- THE INPUT:
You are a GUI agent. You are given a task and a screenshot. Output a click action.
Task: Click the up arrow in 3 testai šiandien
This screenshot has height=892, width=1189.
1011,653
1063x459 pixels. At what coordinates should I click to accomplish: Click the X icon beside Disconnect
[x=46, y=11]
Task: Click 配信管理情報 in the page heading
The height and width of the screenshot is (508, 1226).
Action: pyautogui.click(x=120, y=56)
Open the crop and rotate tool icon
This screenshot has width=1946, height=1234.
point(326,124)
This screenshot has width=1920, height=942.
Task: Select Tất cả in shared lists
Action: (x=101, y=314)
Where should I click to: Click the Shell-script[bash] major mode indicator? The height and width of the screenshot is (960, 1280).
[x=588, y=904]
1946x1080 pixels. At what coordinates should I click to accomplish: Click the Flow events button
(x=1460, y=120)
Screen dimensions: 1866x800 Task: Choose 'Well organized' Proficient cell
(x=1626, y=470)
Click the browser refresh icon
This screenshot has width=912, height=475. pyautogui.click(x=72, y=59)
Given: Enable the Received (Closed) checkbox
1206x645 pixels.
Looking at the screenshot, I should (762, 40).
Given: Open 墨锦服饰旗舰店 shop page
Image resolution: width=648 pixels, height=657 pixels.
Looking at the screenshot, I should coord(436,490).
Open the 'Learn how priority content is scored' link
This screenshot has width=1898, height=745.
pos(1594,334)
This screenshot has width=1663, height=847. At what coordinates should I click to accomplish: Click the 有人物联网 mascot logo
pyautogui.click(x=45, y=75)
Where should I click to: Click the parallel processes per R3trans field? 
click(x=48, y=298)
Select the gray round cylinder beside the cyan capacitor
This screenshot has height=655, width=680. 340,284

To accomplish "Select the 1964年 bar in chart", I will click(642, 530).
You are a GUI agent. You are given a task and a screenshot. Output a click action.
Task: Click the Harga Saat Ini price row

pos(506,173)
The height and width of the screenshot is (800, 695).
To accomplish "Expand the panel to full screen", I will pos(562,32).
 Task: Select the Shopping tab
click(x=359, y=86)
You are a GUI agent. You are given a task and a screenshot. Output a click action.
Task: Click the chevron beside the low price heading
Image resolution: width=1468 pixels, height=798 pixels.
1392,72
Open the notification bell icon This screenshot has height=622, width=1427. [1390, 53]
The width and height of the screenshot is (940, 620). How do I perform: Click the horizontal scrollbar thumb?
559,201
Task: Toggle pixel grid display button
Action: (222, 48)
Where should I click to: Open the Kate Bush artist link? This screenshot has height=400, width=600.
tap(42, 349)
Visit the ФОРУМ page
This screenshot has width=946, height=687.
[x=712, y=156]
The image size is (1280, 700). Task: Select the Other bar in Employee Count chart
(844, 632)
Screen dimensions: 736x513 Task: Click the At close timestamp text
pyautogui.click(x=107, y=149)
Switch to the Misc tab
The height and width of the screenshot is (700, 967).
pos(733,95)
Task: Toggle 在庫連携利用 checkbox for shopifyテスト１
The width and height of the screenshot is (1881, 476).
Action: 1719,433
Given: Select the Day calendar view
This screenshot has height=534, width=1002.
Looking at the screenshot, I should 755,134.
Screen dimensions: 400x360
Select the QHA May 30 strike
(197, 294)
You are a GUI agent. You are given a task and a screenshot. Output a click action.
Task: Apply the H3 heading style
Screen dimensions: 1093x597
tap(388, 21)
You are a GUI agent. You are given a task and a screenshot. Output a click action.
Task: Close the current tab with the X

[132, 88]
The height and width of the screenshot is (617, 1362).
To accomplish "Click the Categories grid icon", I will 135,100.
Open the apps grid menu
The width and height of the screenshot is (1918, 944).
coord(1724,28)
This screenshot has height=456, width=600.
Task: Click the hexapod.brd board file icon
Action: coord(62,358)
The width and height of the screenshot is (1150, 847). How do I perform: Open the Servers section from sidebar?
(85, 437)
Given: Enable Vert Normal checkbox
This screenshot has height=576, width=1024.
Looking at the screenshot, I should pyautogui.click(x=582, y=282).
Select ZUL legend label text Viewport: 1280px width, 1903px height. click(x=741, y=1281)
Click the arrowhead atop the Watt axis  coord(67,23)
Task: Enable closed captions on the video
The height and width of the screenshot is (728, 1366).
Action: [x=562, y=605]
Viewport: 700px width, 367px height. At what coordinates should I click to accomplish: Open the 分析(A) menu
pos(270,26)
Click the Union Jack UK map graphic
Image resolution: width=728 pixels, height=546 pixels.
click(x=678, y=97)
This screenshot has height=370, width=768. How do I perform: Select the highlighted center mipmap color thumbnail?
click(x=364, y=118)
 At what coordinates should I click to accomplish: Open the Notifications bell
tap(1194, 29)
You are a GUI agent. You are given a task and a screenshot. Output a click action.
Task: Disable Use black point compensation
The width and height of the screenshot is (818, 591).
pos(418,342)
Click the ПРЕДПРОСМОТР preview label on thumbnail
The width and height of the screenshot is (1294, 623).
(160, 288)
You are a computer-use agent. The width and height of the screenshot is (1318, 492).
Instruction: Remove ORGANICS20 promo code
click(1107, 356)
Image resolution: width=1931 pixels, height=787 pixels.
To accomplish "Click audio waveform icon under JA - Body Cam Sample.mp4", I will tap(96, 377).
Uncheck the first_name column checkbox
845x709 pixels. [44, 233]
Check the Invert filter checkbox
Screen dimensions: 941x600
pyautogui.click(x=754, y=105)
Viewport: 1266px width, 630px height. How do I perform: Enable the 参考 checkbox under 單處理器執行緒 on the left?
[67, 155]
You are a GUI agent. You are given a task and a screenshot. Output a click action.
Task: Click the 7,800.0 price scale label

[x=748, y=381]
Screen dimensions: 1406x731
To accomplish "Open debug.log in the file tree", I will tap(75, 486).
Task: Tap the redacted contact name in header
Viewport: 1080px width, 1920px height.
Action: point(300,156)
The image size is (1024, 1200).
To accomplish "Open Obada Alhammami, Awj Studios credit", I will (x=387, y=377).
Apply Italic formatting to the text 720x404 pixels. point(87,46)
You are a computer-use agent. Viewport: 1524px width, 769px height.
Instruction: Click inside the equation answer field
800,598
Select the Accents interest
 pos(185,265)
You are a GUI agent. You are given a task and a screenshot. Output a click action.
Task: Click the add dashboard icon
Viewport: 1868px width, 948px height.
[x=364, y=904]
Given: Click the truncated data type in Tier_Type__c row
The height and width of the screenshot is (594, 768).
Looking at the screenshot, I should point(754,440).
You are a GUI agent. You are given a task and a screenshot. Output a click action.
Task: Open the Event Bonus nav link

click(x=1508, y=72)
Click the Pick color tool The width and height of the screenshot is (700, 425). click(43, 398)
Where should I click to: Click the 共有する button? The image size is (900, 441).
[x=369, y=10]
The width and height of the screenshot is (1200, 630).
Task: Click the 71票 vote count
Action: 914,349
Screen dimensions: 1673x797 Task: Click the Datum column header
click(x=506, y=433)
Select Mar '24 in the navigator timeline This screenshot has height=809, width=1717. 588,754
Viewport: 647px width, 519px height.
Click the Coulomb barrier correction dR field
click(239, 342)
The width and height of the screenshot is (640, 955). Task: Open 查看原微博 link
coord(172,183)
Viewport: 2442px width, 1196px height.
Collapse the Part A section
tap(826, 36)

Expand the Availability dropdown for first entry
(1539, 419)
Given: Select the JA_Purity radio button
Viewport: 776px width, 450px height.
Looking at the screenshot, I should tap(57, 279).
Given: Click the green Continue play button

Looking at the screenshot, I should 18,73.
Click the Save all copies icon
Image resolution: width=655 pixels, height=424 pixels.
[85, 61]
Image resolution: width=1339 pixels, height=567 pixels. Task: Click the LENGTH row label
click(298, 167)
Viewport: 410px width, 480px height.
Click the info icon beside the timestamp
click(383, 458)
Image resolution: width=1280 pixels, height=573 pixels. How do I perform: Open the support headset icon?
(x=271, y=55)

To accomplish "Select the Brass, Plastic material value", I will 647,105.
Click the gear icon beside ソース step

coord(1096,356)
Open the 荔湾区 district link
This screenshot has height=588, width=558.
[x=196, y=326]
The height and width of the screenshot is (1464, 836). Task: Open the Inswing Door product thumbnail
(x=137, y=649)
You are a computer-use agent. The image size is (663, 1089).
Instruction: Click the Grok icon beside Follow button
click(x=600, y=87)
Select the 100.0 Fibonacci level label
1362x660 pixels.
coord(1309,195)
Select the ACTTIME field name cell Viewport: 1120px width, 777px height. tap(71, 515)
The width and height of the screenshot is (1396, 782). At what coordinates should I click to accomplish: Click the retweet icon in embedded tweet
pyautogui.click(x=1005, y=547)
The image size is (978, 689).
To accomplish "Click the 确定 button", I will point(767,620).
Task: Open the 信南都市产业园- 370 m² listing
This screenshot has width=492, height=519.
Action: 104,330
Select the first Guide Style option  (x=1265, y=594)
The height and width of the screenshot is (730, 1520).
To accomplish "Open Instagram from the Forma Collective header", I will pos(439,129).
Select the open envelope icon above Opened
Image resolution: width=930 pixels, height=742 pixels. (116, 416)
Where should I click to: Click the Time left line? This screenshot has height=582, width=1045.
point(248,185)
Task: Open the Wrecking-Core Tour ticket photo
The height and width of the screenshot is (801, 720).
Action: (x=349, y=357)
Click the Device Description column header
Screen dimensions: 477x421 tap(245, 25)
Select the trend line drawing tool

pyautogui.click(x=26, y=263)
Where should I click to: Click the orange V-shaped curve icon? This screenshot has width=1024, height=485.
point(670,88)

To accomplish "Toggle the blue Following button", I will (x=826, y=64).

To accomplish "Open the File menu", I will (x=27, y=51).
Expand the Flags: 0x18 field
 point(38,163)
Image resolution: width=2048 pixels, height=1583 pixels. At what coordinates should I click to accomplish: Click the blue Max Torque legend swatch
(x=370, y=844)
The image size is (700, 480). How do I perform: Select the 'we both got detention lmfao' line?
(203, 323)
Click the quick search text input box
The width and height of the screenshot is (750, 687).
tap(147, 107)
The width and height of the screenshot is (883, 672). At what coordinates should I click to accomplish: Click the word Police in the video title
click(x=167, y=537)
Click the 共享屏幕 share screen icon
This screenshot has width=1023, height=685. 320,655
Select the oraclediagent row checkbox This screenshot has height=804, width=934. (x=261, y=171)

- PROBLEM REQUIREMENTS: Reproduce each line above that contains "computer".

- WRITTEN RESPONSE:
You are a computer-use agent. The width and height of the screenshot is (1318, 492).
You are a computer-use agent. Viewport: 1524px width, 769px height.
You are a computer-use agent. The image size is (663, 1089).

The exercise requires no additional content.